# lens gallery could be easier to browse



## ScottyP (Oct 5, 2013)

Hi guys,

I like the lens gallery, but it is frustrating to look through it. Even if you sort the topics by title, the lenses are out of order because the titles are not standardized. It would be easier to find what you are looking for if the titles could be all rewritten in the same format so lenses would be in a predictable manufacturer and mm length order when sorted alphabetically. I don't know if that would really do it though, because of the way zoom lens lengths contain 2 values. 

Way better still would be to just have more columns with sort-by headers. Currently you have subject, original poster, last activity. it would be very useful to add: Manufacturer. Zoom or prime. Focal length. That would really make it nice and easy to use if you could click on one of these at the top of the column and have the list sort itself on that criterion. 

Also, is the site capable of displaying more posts at once ( or all of them at once)? That would keep you from having to flip through pages, and would instead make it a much more easily-scanned single list. 

I really appreciate the site, and thanks for the work you guys do. 
Thanks.


----------



## polarhannes (Oct 5, 2013)

ScottyP said:


> Also, is the site capable of displaying more posts at once ( or all of them at once)? That would keep you from having to flip through pages, and would instead make it a much more easily-scanned single list.

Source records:
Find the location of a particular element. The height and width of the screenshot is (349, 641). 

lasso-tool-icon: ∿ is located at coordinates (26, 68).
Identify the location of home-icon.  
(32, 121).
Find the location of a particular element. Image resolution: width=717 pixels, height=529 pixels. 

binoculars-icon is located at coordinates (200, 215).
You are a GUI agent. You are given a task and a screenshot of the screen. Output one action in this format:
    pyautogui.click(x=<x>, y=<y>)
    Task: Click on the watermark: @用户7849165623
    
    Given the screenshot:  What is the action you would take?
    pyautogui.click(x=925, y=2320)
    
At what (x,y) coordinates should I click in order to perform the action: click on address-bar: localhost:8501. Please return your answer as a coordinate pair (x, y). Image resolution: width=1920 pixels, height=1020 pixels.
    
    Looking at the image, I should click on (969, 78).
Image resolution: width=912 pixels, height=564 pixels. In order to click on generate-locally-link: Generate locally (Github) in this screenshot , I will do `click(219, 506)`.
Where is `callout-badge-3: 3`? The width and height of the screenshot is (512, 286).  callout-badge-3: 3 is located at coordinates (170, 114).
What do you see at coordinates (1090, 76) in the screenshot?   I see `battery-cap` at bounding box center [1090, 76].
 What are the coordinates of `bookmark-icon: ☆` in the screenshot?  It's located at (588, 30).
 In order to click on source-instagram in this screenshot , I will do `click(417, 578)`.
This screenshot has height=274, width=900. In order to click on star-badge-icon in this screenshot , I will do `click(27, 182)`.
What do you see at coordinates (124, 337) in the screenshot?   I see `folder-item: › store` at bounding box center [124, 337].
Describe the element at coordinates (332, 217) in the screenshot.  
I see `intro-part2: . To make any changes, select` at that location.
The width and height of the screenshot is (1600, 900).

Exercise instructions:
[A] In the lens gallery thread, which three columns does the list currently show?
[B] From the lens gallery thread, write out everything from "Way better still" down to "you guys do.".

Results by task:
[A] Subject, original poster, and last activity.

[B]
Way better still would be to just have more columns with sort-by headers. Currently you have subject, original poster, last activity. it would be very useful to add: Manufacturer. Zoom or prime. Focal length. That would really make it nice and easy to use if you could click on one of these at the top of the column and have the list sort itself on that criterion. 

Also, is the site capable of displaying more posts at once ( or all of them at once)? That would keep you from having to flip through pages, and would instead make it a much more easily-scanned single list. 

I really appreciate the site, and thanks for the work you guys do.